Element and text position data
==*==
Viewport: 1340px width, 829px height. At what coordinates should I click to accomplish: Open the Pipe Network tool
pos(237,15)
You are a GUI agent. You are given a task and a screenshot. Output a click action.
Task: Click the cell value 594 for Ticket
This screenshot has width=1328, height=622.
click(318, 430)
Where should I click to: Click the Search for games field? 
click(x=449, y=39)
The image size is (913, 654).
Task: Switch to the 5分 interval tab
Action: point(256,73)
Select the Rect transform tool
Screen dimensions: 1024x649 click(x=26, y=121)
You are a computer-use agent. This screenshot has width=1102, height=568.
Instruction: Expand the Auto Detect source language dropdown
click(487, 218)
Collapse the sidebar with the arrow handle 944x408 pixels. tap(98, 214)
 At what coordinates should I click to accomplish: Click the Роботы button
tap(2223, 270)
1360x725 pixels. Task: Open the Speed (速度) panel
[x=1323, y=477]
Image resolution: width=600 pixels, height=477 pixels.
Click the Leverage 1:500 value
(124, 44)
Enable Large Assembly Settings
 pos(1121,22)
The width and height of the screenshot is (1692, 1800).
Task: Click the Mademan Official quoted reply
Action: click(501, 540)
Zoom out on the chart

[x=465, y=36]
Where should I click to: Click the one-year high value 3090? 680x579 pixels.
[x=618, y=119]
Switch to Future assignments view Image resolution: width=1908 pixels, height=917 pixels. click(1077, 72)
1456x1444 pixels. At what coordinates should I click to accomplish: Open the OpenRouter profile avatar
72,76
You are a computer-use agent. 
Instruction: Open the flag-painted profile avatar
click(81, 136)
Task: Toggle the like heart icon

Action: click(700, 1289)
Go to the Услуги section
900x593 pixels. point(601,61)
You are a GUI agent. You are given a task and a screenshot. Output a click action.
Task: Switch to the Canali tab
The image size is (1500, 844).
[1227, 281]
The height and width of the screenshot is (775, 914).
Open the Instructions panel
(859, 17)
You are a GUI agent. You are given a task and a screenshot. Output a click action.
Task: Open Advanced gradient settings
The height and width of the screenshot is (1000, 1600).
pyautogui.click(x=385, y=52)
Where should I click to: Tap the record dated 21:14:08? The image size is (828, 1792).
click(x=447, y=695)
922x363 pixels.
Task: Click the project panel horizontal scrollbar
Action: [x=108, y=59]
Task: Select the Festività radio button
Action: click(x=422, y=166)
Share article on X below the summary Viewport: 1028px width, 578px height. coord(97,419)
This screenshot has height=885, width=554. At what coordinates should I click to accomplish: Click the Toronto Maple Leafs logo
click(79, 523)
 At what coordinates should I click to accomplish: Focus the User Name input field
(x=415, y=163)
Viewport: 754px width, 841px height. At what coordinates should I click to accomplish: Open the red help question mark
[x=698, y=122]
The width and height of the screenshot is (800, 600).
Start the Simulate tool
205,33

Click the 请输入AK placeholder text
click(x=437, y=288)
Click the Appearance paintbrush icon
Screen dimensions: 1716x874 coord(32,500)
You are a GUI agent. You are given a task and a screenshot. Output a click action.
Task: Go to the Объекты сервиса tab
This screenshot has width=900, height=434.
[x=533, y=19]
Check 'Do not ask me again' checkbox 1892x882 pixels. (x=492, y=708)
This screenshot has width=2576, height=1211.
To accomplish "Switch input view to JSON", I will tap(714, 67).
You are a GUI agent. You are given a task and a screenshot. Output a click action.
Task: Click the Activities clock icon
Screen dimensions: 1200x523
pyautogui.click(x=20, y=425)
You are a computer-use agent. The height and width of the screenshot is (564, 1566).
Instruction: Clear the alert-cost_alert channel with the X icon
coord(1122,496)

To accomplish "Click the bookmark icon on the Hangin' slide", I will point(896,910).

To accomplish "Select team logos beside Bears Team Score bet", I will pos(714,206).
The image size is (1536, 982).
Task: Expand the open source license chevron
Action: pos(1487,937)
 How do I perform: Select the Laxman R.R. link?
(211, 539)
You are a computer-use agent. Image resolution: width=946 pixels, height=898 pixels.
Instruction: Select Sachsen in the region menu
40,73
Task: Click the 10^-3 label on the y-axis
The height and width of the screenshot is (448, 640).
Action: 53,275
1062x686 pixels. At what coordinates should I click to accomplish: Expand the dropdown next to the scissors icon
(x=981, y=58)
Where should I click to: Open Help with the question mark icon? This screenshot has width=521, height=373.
==*==
**Problem details:** Reproduce every one of the lines above without any changes.

**The response:**
Viewport: 1340px width, 829px height. At what coordinates should I click to accomplish: Open the Pipe Network tool
pos(237,15)
You are a GUI agent. You are given a task and a screenshot. Output a click action.
Task: Click the cell value 594 for Ticket
This screenshot has width=1328, height=622.
click(318, 430)
Where should I click to: Click the Search for games field? 
click(x=449, y=39)
The image size is (913, 654).
Task: Switch to the 5分 interval tab
Action: point(256,73)
Select the Rect transform tool
Screen dimensions: 1024x649 click(x=26, y=121)
You are a computer-use agent. This screenshot has width=1102, height=568.
Instruction: Expand the Auto Detect source language dropdown
click(487, 218)
Collapse the sidebar with the arrow handle 944x408 pixels. tap(98, 214)
 At what coordinates should I click to accomplish: Click the Роботы button
tap(2223, 270)
1360x725 pixels. Task: Open the Speed (速度) panel
[x=1323, y=477]
Image resolution: width=600 pixels, height=477 pixels.
Click the Leverage 1:500 value
(124, 44)
Enable Large Assembly Settings
 pos(1121,22)
The width and height of the screenshot is (1692, 1800).
Task: Click the Mademan Official quoted reply
Action: click(501, 540)
Zoom out on the chart

[x=465, y=36]
Where should I click to: Click the one-year high value 3090? 680x579 pixels.
[x=618, y=119]
Switch to Future assignments view Image resolution: width=1908 pixels, height=917 pixels. click(1077, 72)
1456x1444 pixels. At what coordinates should I click to accomplish: Open the OpenRouter profile avatar
72,76
You are a computer-use agent. 
Instruction: Open the flag-painted profile avatar
click(81, 136)
Task: Toggle the like heart icon

Action: click(700, 1289)
Go to the Услуги section
900x593 pixels. point(601,61)
You are a GUI agent. You are given a task and a screenshot. Output a click action.
Task: Switch to the Canali tab
The image size is (1500, 844).
[1227, 281]
The height and width of the screenshot is (775, 914).
Open the Instructions panel
(859, 17)
You are a GUI agent. You are given a task and a screenshot. Output a click action.
Task: Open Advanced gradient settings
The height and width of the screenshot is (1000, 1600).
pyautogui.click(x=385, y=52)
Where should I click to: Tap the record dated 21:14:08? The image size is (828, 1792).
click(x=447, y=695)
922x363 pixels.
Task: Click the project panel horizontal scrollbar
Action: [x=108, y=59]
Task: Select the Festività radio button
Action: click(x=422, y=166)
Share article on X below the summary Viewport: 1028px width, 578px height. coord(97,419)
This screenshot has height=885, width=554. At what coordinates should I click to accomplish: Click the Toronto Maple Leafs logo
click(79, 523)
 At what coordinates should I click to accomplish: Focus the User Name input field
(x=415, y=163)
Viewport: 754px width, 841px height. At what coordinates should I click to accomplish: Open the red help question mark
[x=698, y=122]
The width and height of the screenshot is (800, 600).
Start the Simulate tool
205,33

Click the 请输入AK placeholder text
click(x=437, y=288)
Click the Appearance paintbrush icon
Screen dimensions: 1716x874 coord(32,500)
You are a GUI agent. You are given a task and a screenshot. Output a click action.
Task: Go to the Объекты сервиса tab
This screenshot has width=900, height=434.
[x=533, y=19]
Check 'Do not ask me again' checkbox 1892x882 pixels. (x=492, y=708)
This screenshot has width=2576, height=1211.
To accomplish "Switch input view to JSON", I will tap(714, 67).
You are a GUI agent. You are given a task and a screenshot. Output a click action.
Task: Click the Activities clock icon
Screen dimensions: 1200x523
pyautogui.click(x=20, y=425)
You are a computer-use agent. The height and width of the screenshot is (564, 1566).
Instruction: Clear the alert-cost_alert channel with the X icon
coord(1122,496)

To accomplish "Click the bookmark icon on the Hangin' slide", I will point(896,910).

To accomplish "Select team logos beside Bears Team Score bet", I will pos(714,206).
The image size is (1536, 982).
Task: Expand the open source license chevron
Action: pos(1487,937)
 How do I perform: Select the Laxman R.R. link?
(211, 539)
You are a computer-use agent. Image resolution: width=946 pixels, height=898 pixels.
Instruction: Select Sachsen in the region menu
40,73
Task: Click the 10^-3 label on the y-axis
The height and width of the screenshot is (448, 640).
Action: 53,275
1062x686 pixels. At what coordinates should I click to accomplish: Expand the dropdown next to the scissors icon
(x=981, y=58)
Where should I click to: Open Help with the question mark icon? This screenshot has width=521, height=373.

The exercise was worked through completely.